Thursday, February 23, 2006

We're not the police...

Is it me or are fake policemen everywhere? (now there's a paranoid lede if ever there was one)

Yesterday kicked off when 10 men dressed and equipped as the Iraqi Ministry of the Interior Commandos (in that wonderfully Soviet way of speaking they have) paid a call on a mosque where two 9th century Shia imams are buried and where Imam Ali is expected to be resurrected. They blew it up, and goood, thus triggering what looks like the long-awaited Lebanon-on-crack-and-steroids breakdown. According to Cole, they placed demolition charges carefully, took their time and did a professional job.

In response to this calculated, pornographic incitement, more fake policemen paid a call on the prison in Basra, collected 11 inmates, and murdered them. It's quite obvious in the light of this that 7th Armoured Brigade has the situation in Basra well in hand. Clearly. I wonder if it was the same jail 12 Mech had to spring two of their comrades from?

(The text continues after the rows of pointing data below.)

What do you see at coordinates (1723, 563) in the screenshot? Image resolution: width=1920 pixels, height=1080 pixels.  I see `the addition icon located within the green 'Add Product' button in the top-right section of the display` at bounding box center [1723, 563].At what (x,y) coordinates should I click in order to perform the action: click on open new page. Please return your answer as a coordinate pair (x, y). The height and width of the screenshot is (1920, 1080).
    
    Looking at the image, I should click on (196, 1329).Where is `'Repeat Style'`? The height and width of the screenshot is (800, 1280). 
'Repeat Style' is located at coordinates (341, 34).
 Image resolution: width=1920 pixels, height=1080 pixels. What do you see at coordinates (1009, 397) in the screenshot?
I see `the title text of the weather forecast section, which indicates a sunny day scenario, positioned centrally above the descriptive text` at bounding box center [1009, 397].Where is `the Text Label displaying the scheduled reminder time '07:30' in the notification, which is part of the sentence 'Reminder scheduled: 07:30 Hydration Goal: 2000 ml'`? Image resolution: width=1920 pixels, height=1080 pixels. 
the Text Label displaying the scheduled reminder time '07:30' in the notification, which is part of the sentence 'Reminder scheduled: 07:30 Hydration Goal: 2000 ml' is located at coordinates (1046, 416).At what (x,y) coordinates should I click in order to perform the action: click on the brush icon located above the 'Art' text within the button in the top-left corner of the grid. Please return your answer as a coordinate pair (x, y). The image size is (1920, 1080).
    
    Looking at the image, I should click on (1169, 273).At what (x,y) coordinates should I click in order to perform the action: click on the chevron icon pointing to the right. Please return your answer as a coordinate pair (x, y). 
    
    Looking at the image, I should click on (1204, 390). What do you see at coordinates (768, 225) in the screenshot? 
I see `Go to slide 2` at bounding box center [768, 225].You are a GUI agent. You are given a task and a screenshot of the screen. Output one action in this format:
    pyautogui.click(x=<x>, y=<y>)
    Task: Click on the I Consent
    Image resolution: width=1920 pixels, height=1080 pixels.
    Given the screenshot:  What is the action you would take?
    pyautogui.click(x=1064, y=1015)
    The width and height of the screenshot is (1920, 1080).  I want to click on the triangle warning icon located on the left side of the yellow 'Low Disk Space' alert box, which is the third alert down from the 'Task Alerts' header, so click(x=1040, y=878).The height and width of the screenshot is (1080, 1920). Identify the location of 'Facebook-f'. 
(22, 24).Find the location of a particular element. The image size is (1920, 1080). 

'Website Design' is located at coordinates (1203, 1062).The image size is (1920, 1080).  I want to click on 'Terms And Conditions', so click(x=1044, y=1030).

Fake policemen are something like the symbol of the Iraq war. When the Americans went back into Ramadi the first time in 2004, they ordered the remaining real police to stay off the streets so the only people in police uniform would be the insurgents posing as police. Pretty much every report of sectarian brutality involves either policemen or people pretending to be policemen, or conceivably policemen pretending to be people pretending to be policemen.

Now, we have the heist of the century, £40 million from a fortified cash centre serving southeastern England. Probably a robbery indeed. How did the blaggers pull that off? Why, they stopped the manager's car by posing as policemen and kidnapped him, whilst others, also posing as policemen, seized his family. Then they had him let them in, where they handcuffed the staff and calmly filled a lorry with cash.

It certainly sounds like the IRA Northern Bank job in Belfast - same MO, similarly spectacular results, but without the epically stupid cockup of stealing Ulster banknotes. And that, in turn, sounds like a hefty slice of guerrilla innovation (Edit: I mean, of course, pretending to be the cops).

The Australian novelist Peter Carey (I think) wrote in one of his books that when the police revolution comes, you find you can't imagine who are the police.